As we can see, no matter the threshold, it is basically impossible to make any profit.

The problem is that the fact that a customer is likely to churn does not imply that the gift will have any impact on their churn probability. The two measures are not completely unrelated (e.g. we cannot decrease the churning probability of customers that have a 0% probability of churning), but they are not the same thing.

#### 2. Target revenue customers

Let’s now try a different policy: we send the gift only to **high-revenue customers**. For example, we might send the gift only to the top 10% of customers by revenue. The idea is that if the policy indeed decreases churn, these are the customers for whom decreasing churn is more profitable.

model_revenue = LGBMRegressor().fit(X=df[X], y=df[‘revenue’])

policy_revenue = lambda df : (model_revenue.predict(df[X]) > np.quantile(df.revenue, 0.9))

evaluate_policy(policy_revenue)-4730.82

The policy is again unprofitable, leading to substantial **losses**. As before, this is not a problem of selecting the threshold, as we can see in the plot below. The best we can do is set a threshold so high that we do not treat anyone, and we make zero profits.

x = np.linspace(0, 100, 100)

y = [evaluate_policy(lambda df : (model_revenue.predict(df[X]) > c)) for c in x]
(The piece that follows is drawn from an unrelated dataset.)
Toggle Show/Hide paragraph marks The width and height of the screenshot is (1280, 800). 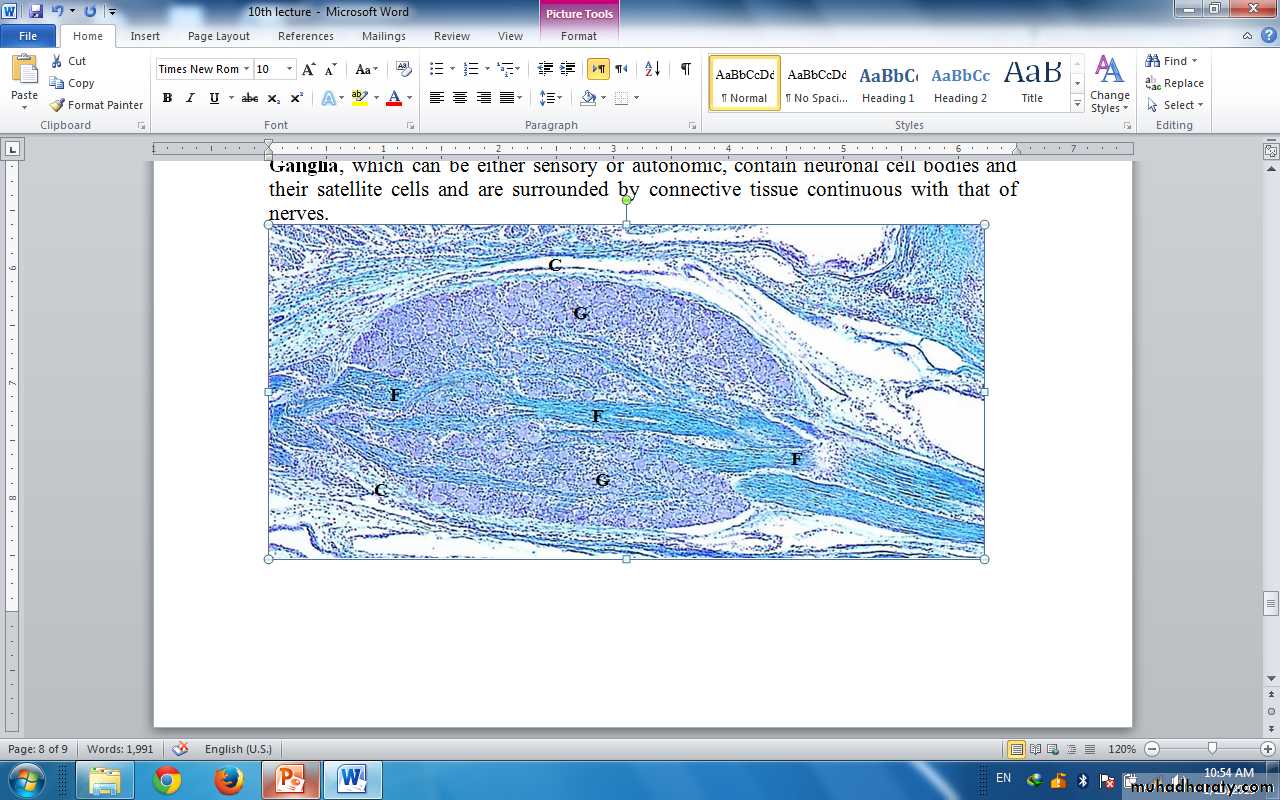pyautogui.click(x=685, y=69)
fig, ax = plt.subplots(figsize=(10, 3))

sns.lineplot(x=x, y=y).set(xlabel=’Revenue Policy Threshold’, title=’Aggregate Effect’);

ax.axhline(y=0, c=’k’, lw=3, ls=’–‘);Aggregate effect by revenue threshold, image by Author

The problem is that, in our setting, the churn probability of high-revenue customers does not decrease enough to make the gift profitable. This is also partially due to the fact, often observed in reality, that high-revenue customers are also the least likely to churn, to begin with.

Let’s now consider a more relevant set of policies: policies based on **uplift**.
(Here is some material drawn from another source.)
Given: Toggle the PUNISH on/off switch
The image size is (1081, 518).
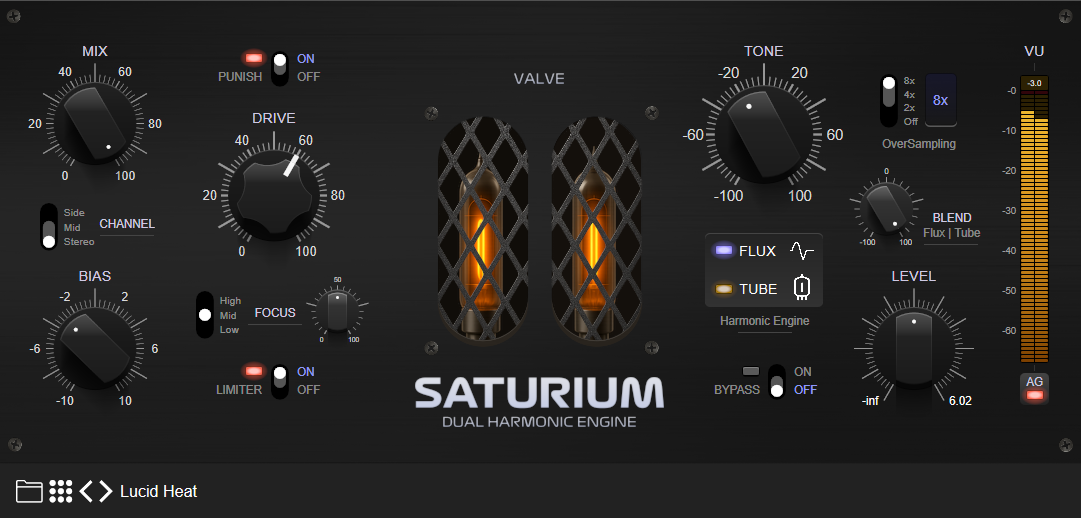Looking at the screenshot, I should pos(280,68).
#### 3. Target churn uplift customers

A more sensible approach would be to target customers whose churn probability decreases the most when receiving the *1$* gift. We estimate churn uplift using the double-robust estimator, one of the best-performing uplift models. If you are unfamiliar with meta-learners, I recommend starting from my introductory article.

We import the doubly-robust learner from econml, a Microsoft library.

from econml.dr import DRLearner

DR_learner_churn = DRLearner(model_regression=LGBMRegressor(), model_propensity=LGBMClassifier(), model_final=LGBMRegressor())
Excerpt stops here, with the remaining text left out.